In one of his books, Robert Farrar Capon says that when human beings try to describe God we are like a bunch of oysters trying to describe a ballerina. We simply do not have the equip­ment to understand something so utterly beyond us.
The best we can do is point a trembling finger toward Jesus and declare, “If you want to know what God is like, look at this man. Look at how he lived and how he died. This is what God is like.” We know what God is like through the story of Jesus.

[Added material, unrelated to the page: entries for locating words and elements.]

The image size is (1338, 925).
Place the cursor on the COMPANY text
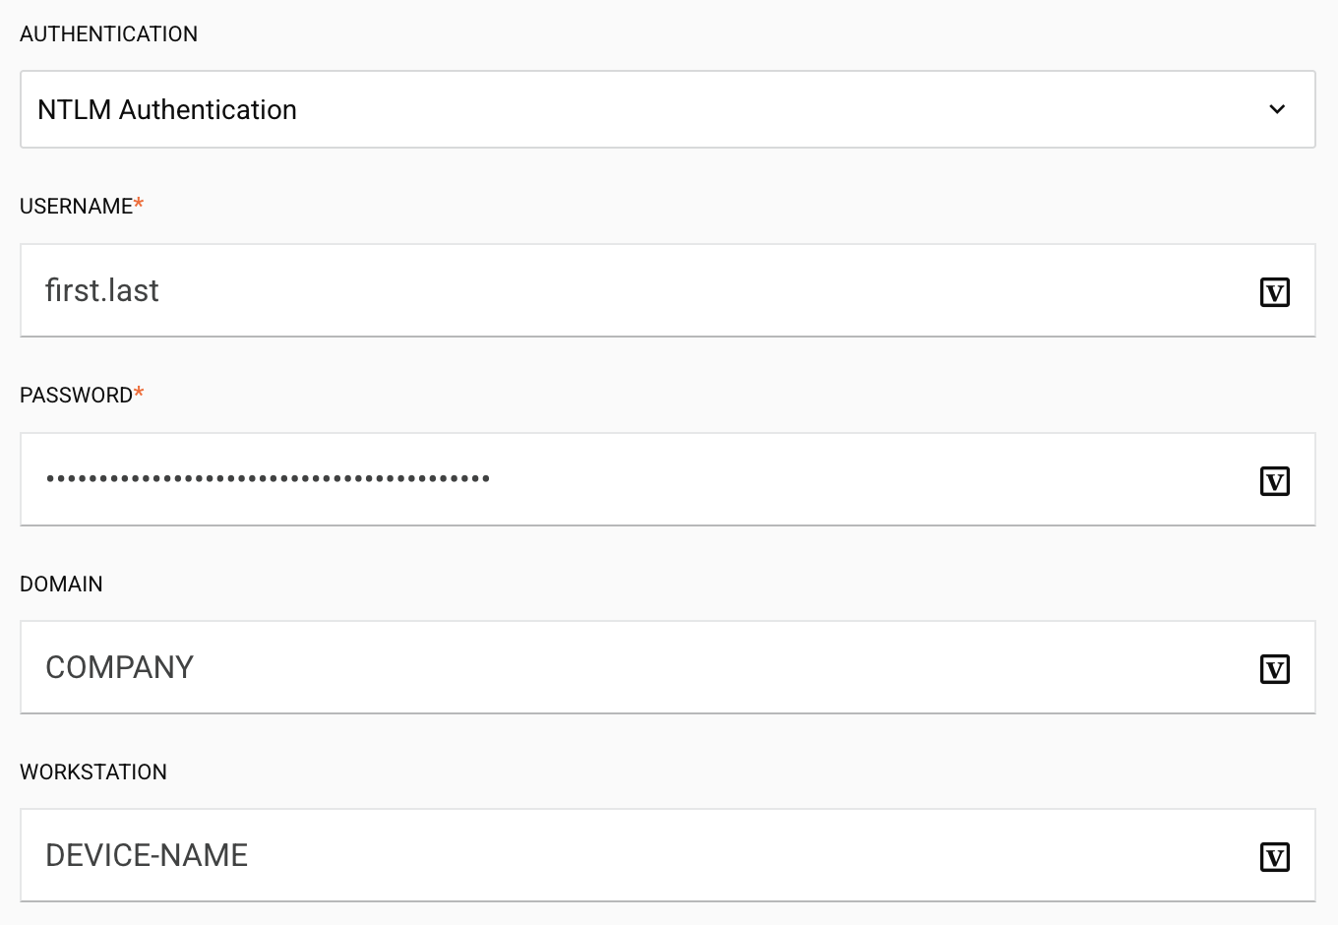120,667
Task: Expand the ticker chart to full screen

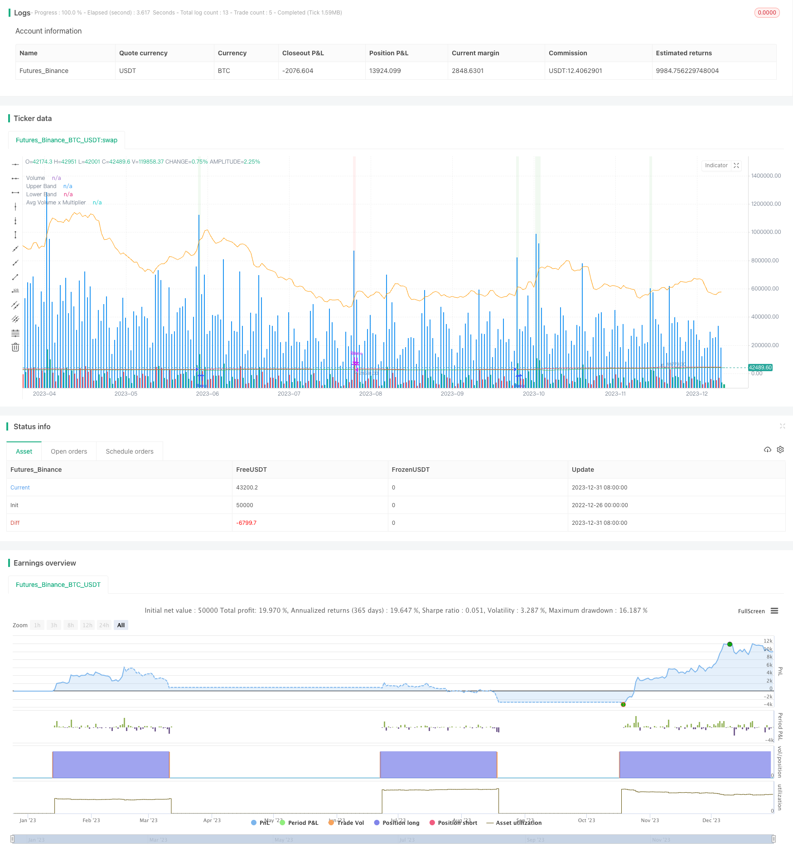Action: point(736,166)
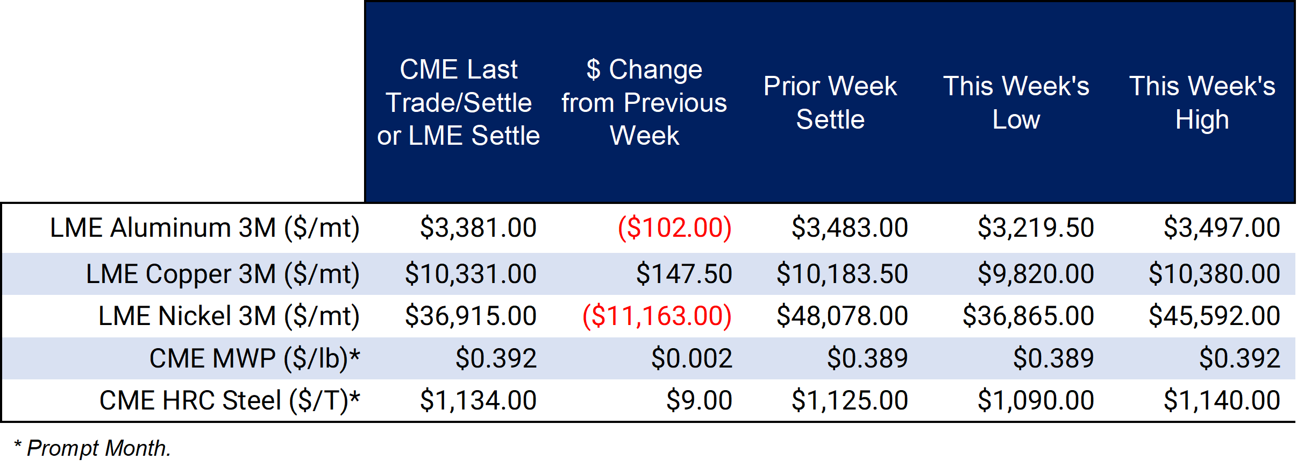The width and height of the screenshot is (1297, 466).
Task: Click the $1,140.00 HRC steel weekly high
Action: (1222, 400)
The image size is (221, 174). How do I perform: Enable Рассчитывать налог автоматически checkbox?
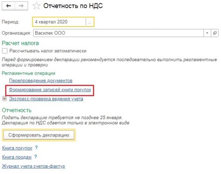point(5,51)
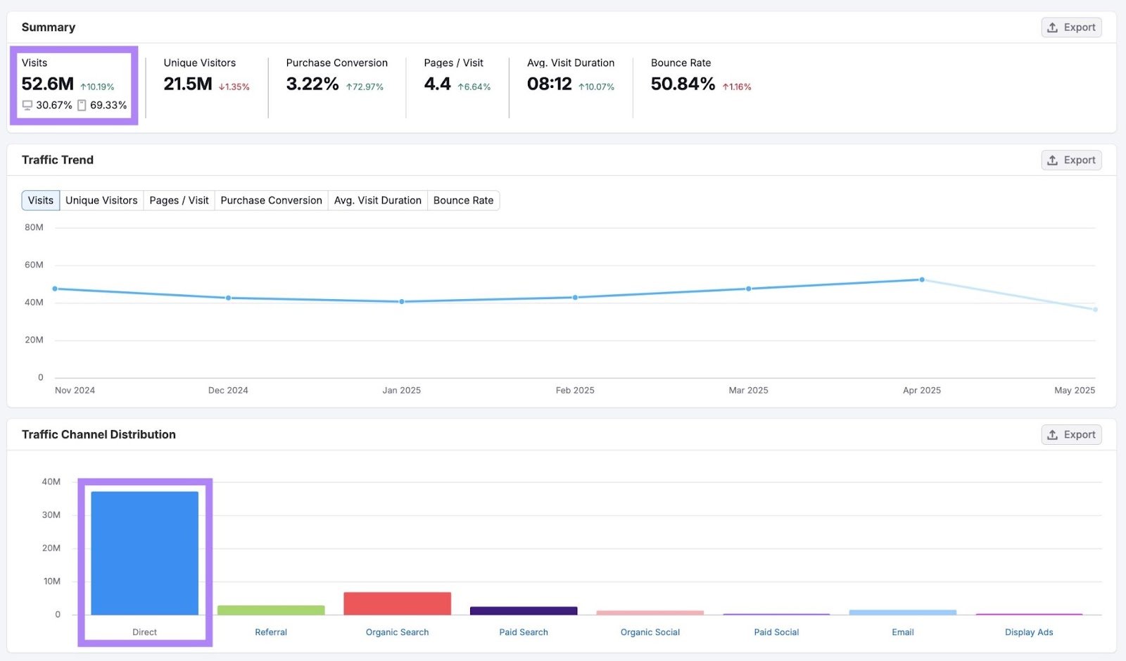Screen dimensions: 1126x661
Task: Click the Visits tab in Traffic Trend
Action: [x=40, y=200]
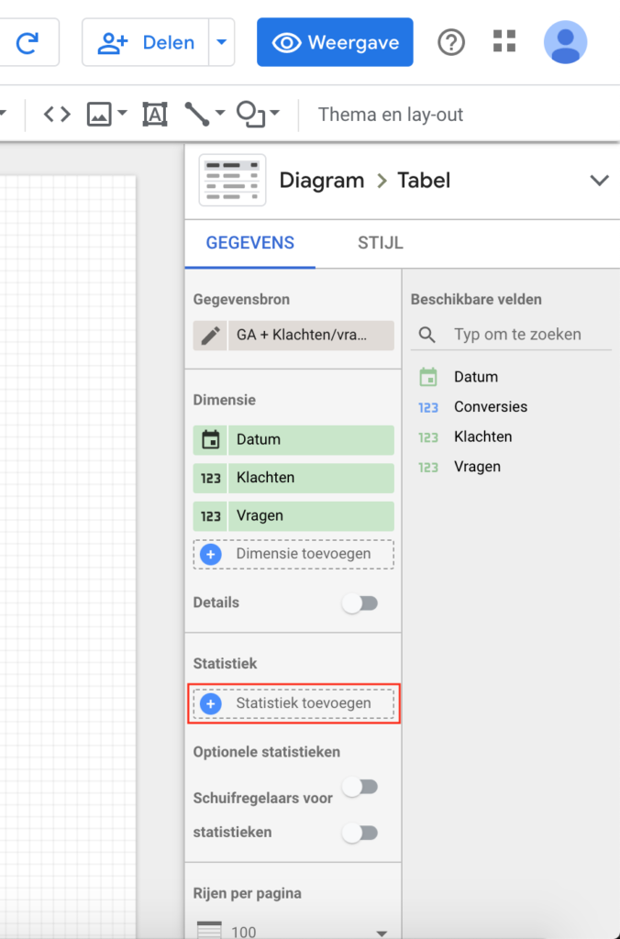Click the table chart type thumbnail
This screenshot has height=939, width=620.
(232, 180)
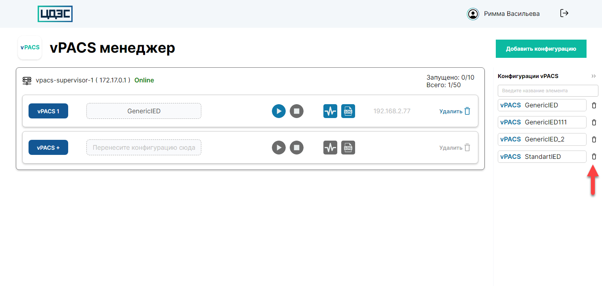The image size is (602, 286).
Task: Focus the configuration name search field
Action: [x=548, y=91]
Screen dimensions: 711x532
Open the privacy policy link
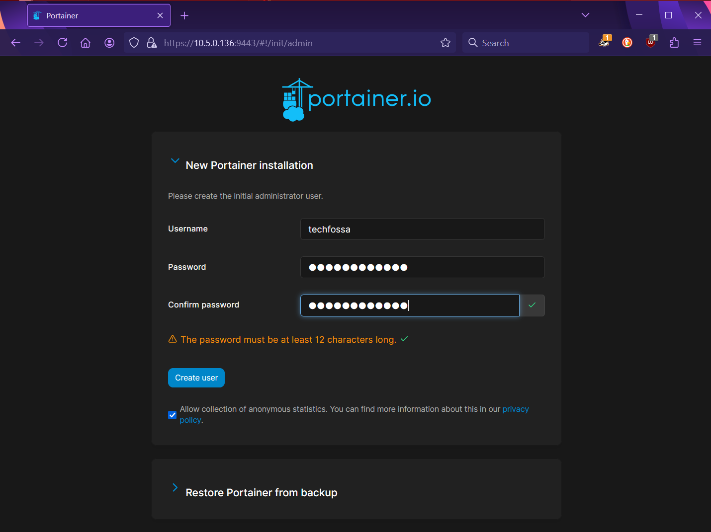click(515, 409)
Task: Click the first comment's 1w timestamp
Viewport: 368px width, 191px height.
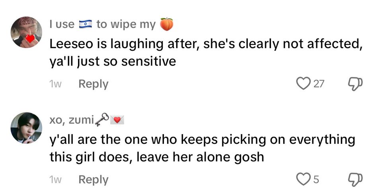Action: [x=55, y=84]
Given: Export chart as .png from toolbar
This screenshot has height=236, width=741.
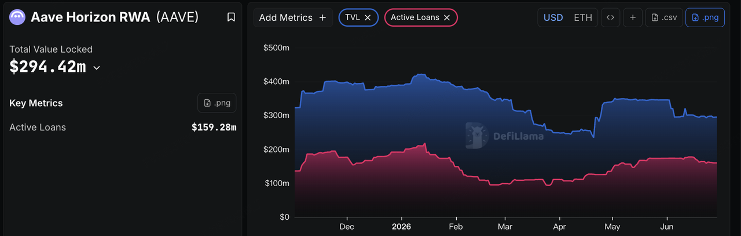Looking at the screenshot, I should tap(705, 17).
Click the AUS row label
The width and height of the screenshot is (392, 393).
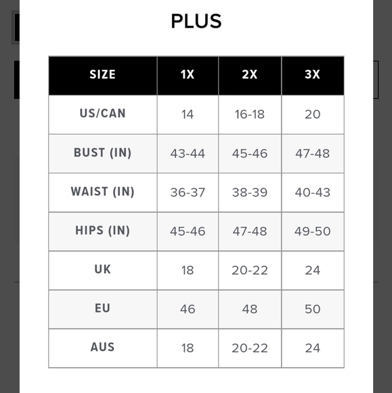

Pastor Clive Calver’s mother lived in London, England. His dad died in 1980. So, Clive and his wife Ruth went to his mother and said, “Mum, would you like to come and live with us?” His mum was a teacher of business skills in London. She only had one child, Clive, and she loved her peace and quiet. She loved her profession. She looked at her son, daughter-in-law, three screaming grandchildren and the likelihood of more, and she smiled weakly and said, “Thank you for the offer, but I’ll manage.” And she did.
She looked after herself well and everything went well until the day they found she had Alzheimer’s. Alzheimer’s is a terrible disease as many of you know. First, you get confused. Then you start to lose your judgment. Then you lose your identity and the identity of others. Clive’s mum used to think he was a pink elephant. She couldn’t remember words any more. They were told that they couldn’t look after his mum because she might be violent to the children, so they put her in a special home for Alzheimer’s victims. Either Ruth or Clive would go and visit his mum every week.
One week Clive was away in the north of England speaking and so Ruth went. His mum was crying, so Ruth went to one of the staff and said, “Why is my mother-in-law crying?” They said, “Oh, Flora does sometimes. She doesn’t know who she is or where she is, but we cheer her up. We tell her dirty jokes and she laughs.”
Clive Calver says, “Now that’s not the kind of thing that my mother would normally do,” so Ruth was very concerned. She persuaded her mother-in-law to go to the lovely little private room she had. It took about fifteen minutes to get her the twenty yards to her room, but when Ruth got her there she said to Clive’s mum, “Would you like me to pray for you?” There was no way that Clive’s mum could understand, but somehow something clicked for her and she said, “Yes.” And Ruth prayed for her mother-in-law. But then Ruth forgot where she was and said, “Mum, would you like to pray?” Clive’s mum couldn’t say anything coherent, but somehow a window came just for a moment and here is what his mother prayed. It was the last coherent thing she said in her life. She said, “Dear Lord, I don’t know who I am. I don’t know what I am and I don’t know where I am, but please love me. Dear Lord, I don’t know who I am. I don’t know what I am and I don’t know where I am, but please love me.” (4)
There’s not a philosopher on earth who could comfort Clive’s mum at a time like that. But on a lonely hill overlooking Jerusalem hangs a man on a cross who says to his mum, “See how much I love you.” Christian faith isn’t a philosophy; it is our response to a historical event, the Christ event. The message of that event has been constant through the ages; it is the story of God’s love for fallen humanity. “I love to tell the story, ’twill be my theme in glory, to tell the old, old story of Jesus and his love.”